* **DATA FOR THIS TASK**
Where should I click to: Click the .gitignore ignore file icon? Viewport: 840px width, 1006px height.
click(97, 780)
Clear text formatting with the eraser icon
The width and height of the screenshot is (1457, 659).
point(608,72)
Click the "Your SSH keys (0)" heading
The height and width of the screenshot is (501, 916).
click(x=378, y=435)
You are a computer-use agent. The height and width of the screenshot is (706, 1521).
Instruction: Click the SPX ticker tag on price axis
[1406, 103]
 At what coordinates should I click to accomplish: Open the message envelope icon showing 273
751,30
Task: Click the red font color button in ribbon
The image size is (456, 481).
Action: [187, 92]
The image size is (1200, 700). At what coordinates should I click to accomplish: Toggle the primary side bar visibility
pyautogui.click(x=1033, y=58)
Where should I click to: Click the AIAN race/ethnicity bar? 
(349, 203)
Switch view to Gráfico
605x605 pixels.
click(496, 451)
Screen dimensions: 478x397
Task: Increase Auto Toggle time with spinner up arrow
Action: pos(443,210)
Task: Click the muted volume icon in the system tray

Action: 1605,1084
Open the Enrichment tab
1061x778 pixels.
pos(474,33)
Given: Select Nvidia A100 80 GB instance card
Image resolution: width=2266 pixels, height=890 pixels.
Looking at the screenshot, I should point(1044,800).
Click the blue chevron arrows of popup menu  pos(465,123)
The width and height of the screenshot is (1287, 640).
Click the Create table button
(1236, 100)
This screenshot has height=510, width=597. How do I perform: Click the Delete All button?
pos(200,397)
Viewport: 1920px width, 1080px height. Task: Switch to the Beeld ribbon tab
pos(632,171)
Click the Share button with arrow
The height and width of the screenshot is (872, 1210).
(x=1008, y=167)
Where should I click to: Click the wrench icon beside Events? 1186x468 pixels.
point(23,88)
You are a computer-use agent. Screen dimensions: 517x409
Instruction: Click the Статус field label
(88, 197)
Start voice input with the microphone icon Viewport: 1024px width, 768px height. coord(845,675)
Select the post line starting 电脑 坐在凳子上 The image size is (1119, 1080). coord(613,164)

* **PROBLEM STATEMENT**
Recast every line of the entries above as a Markdown table with the columns Row and Content, numbering the rows in order and leaving out blank lines.

* **EXERCISE RESPONSE**
| Row | Content |
|---|---|
| 1 | Where should I click to: Click the .gitignore ignore file icon? Viewport: 840px width, 1006px height. |
| 2 | click(97, 780) |
| 3 | Clear text formatting with the eraser icon |
| 4 | The width and height of the screenshot is (1457, 659). |
| 5 | point(608,72) |
| 6 | Click the "Your SSH keys (0)" heading |
| 7 | The height and width of the screenshot is (501, 916). |
| 8 | click(x=378, y=435) |
| 9 | You are a computer-use agent. The height and width of the screenshot is (706, 1521). |
| 10 | Instruction: Click the SPX ticker tag on price axis |
| 11 | [1406, 103] |
| 12 |  At what coordinates should I click to accomplish: Open the message envelope icon showing 273 |
| 13 | 751,30 |
| 14 | Task: Click the red font color button in ribbon |
| 15 | The image size is (456, 481). |
| 16 | Action: [187, 92] |
| 17 | The image size is (1200, 700). At what coordinates should I click to accomplish: Toggle the primary side bar visibility |
| 18 | pyautogui.click(x=1033, y=58) |
| 19 | Where should I click to: Click the AIAN race/ethnicity bar?  |
| 20 | (349, 203) |
| 21 | Switch view to Gráfico |
| 22 | 605x605 pixels. |
| 23 | click(496, 451) |
| 24 | Screen dimensions: 478x397 |
| 25 | Task: Increase Auto Toggle time with spinner up arrow |
| 26 | Action: pos(443,210) |
| 27 | Task: Click the muted volume icon in the system tray |
| 28 | Action: 1605,1084 |
| 29 | Open the Enrichment tab |
| 30 | 1061x778 pixels. |
| 31 | pos(474,33) |
| 32 | Given: Select Nvidia A100 80 GB instance card |
| 33 | Image resolution: width=2266 pixels, height=890 pixels. |
| 34 | Looking at the screenshot, I should point(1044,800). |
| 35 | Click the blue chevron arrows of popup menu  pos(465,123) |
| 36 | The width and height of the screenshot is (1287, 640). |
| 37 | Click the Create table button |
| 38 | (1236, 100) |
| 39 | This screenshot has height=510, width=597. How do I perform: Click the Delete All button? |
| 40 | pos(200,397) |
| 41 | Viewport: 1920px width, 1080px height. Task: Switch to the Beeld ribbon tab |
| 42 | pos(632,171) |
| 43 | Click the Share button with arrow |
| 44 | The height and width of the screenshot is (872, 1210). |
| 45 | (x=1008, y=167) |
| 46 | Where should I click to: Click the wrench icon beside Events? 1186x468 pixels. |
| 47 | point(23,88) |
| 48 | You are a computer-use agent. Screen dimensions: 517x409 |
| 49 | Instruction: Click the Статус field label |
| 50 | (88, 197) |
| 51 | Start voice input with the microphone icon Viewport: 1024px width, 768px height. coord(845,675) |
| 52 | Select the post line starting 电脑 坐在凳子上 The image size is (1119, 1080). coord(613,164) |